==== EXCERPTED DATA

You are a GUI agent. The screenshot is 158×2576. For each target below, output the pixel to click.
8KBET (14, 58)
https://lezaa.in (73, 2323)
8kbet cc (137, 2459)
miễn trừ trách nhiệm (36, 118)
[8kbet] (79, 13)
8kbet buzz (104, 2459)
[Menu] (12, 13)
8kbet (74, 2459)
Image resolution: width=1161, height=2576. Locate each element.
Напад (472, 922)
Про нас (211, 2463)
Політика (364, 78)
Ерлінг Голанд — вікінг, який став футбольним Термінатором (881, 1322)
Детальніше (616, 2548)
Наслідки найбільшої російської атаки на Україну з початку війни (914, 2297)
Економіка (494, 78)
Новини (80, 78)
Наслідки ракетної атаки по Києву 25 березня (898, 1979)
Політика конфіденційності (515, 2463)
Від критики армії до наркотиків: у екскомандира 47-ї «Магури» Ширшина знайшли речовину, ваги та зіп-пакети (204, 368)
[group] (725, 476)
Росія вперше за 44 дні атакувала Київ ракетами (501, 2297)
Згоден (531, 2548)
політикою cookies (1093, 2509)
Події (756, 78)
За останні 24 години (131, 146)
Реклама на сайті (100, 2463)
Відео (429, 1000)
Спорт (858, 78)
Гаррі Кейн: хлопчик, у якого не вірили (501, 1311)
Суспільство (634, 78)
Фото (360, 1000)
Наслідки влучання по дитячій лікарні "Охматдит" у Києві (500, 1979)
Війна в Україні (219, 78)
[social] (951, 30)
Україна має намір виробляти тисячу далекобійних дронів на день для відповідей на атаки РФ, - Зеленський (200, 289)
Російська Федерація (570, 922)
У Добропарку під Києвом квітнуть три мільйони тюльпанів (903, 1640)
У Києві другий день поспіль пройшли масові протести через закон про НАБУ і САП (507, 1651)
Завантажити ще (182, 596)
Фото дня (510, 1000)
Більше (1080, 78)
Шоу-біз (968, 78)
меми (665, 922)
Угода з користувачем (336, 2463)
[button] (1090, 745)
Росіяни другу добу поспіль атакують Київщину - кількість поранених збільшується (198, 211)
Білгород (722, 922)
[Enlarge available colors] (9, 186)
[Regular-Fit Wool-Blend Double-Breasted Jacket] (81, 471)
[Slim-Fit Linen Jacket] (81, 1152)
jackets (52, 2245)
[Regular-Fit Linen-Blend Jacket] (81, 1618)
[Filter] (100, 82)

========

TASK TO COMPLETE: The entire set of entries, and nothing else, should be set down exactly.

EXERCISE RESULT:
You are a GUI agent. The screenshot is 158×2576. For each target below, output the pixel to click.
8KBET (14, 58)
https://lezaa.in (73, 2323)
8kbet cc (137, 2459)
miễn trừ trách nhiệm (36, 118)
[8kbet] (79, 13)
8kbet buzz (104, 2459)
[Menu] (12, 13)
8kbet (74, 2459)
Image resolution: width=1161, height=2576. Locate each element.
Напад (472, 922)
Про нас (211, 2463)
Політика (364, 78)
Ерлінг Голанд — вікінг, який став футбольним Термінатором (881, 1322)
Детальніше (616, 2548)
Наслідки найбільшої російської атаки на Україну з початку війни (914, 2297)
Економіка (494, 78)
Новини (80, 78)
Наслідки ракетної атаки по Києву 25 березня (898, 1979)
Політика конфіденційності (515, 2463)
Від критики армії до наркотиків: у екскомандира 47-ї «Магури» Ширшина знайшли речовину, ваги та зіп-пакети (204, 368)
[group] (725, 476)
Росія вперше за 44 дні атакувала Київ ракетами (501, 2297)
Згоден (531, 2548)
політикою cookies (1093, 2509)
Події (756, 78)
За останні 24 години (131, 146)
Реклама на сайті (100, 2463)
Відео (429, 1000)
Спорт (858, 78)
Гаррі Кейн: хлопчик, у якого не вірили (501, 1311)
Суспільство (634, 78)
Фото (360, 1000)
Наслідки влучання по дитячій лікарні "Охматдит" у Києві (500, 1979)
Війна в Україні (219, 78)
[social] (951, 30)
Україна має намір виробляти тисячу далекобійних дронів на день для відповідей на атаки РФ, - Зеленський (200, 289)
Російська Федерація (570, 922)
У Добропарку під Києвом квітнуть три мільйони тюльпанів (903, 1640)
У Києві другий день поспіль пройшли масові протести через закон про НАБУ і САП (507, 1651)
Завантажити ще (182, 596)
Фото дня (510, 1000)
Більше (1080, 78)
Шоу-біз (968, 78)
меми (665, 922)
Угода з користувачем (336, 2463)
[button] (1090, 745)
Росіяни другу добу поспіль атакують Київщину - кількість поранених збільшується (198, 211)
Білгород (722, 922)
[Enlarge available colors] (9, 186)
[Regular-Fit Wool-Blend Double-Breasted Jacket] (81, 471)
[Slim-Fit Linen Jacket] (81, 1152)
jackets (52, 2245)
[Regular-Fit Linen-Blend Jacket] (81, 1618)
[Filter] (100, 82)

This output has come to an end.